Год Иова — страница 31 из 60

Скажи, что я красивый. Все говорят, что у меня красивые глаза. Как по-твоему меня красивые глаза? Взгляни, какие они большие. Ты когда-нибудь видел такие? Зигги говорил ему комплименты. Неважно, были ли они искренними. Благодаря ним Джуит чувствовал себя лучше, чем всё это долгое, долгое время.

Итак, он снова был здесь, где ему неохотно выделили так называемую комнату, в которой размещалось его скромное имущество. Открыв дверь и ощутив подвальный запах, исходивший из тёмной пустоты полуподвального театра, Джуит почувствовал стыд. Он включил тусклый свет. Из темноты выступили неровные ряды откидных стульев, бетонный пол, усыпанный использованными носовыми салфетками и мятыми пачками из-под сигарет. Джуит поспешил мимо рядов, запрыгнул на невысокую сцену, пересёк её в два прыжка и нырнул под пахнущий плесенью занавес в темноту, где отыскал привычную дорогу. Ему не хотелось, чтобы Зигги увидел, как он живёт.
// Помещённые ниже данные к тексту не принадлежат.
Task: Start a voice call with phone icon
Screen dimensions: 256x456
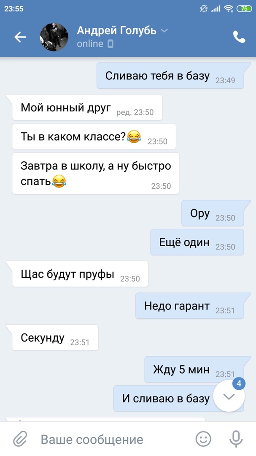Action: [239, 37]
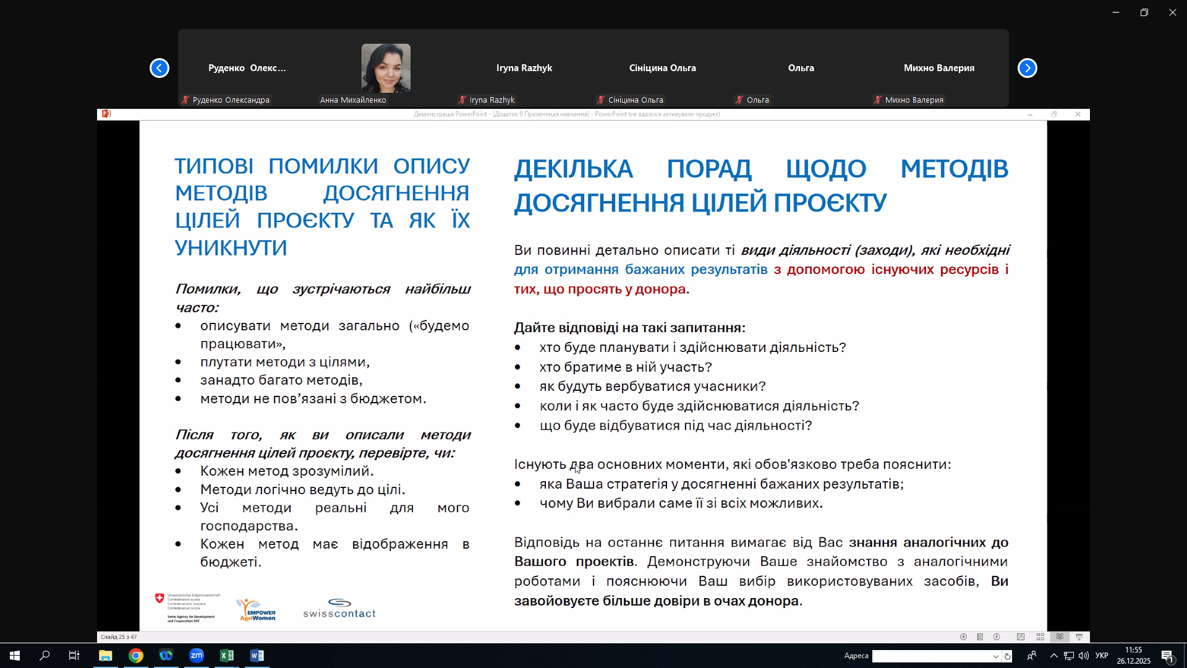Open the notification center icon
Screen dimensions: 1187x668
pyautogui.click(x=1167, y=656)
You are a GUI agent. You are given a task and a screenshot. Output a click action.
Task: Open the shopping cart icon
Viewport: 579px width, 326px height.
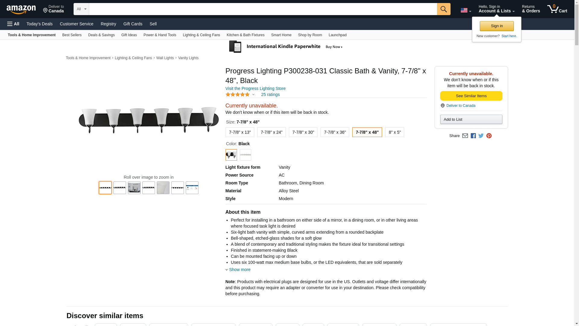click(x=557, y=9)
Он потянул за верёвочный выключатель, и в кабинке уборщика включился свет. Здесь стояла раскладушка, на которой лежал его спальный мешок. Этот мешок он выпросил у какого-то парня, который давно вырос из бойскаутского возраста. Джуит поднял его, но выронил. Мешок был грязный, весь в пятнах и дурно вонял. Лохмотья, которые служили ему рубашками, свитерами, носками и нижним бельём, он собрал в кучу, не разбирая грязных и чистых, и сунул в свой рюкзачок. Теперь, смотря новым взглядом, он видел, что его запасные ботинки, которые он считал более или менее приличными, исцарапаны, стоптаны и убоги. Он пнул их ногой, и они отлетели в угол, где какое-то существо издало писк и шмыгнуло прочь. Костюмы, которые он покупал себе, когда играл на Бродвее, были давно проданы, а деньги истрачены на еду. Его единственный пиджак, с кожаными налокотниками, и так был на нём. Этот пиджак забыл в зале какой-то зритель, которому, наверное, не особенно хотелось за ним возвращаться. С полки, где стояли рулоны туалетной бумаги, бутылки с дезинфицирующими средствами, мыльный порошок и щётки-ерши, он достал альбом с журнальными вырезками и альбом в обложке из кожзаменителя, где он хранил фотографии, сделанные им ещё по приезде в Нью-Йорк. Сунув это под мышку, он нагнулся за рюкзачком. Когда он обернулся, то увидел, что рядом стоит Зигги.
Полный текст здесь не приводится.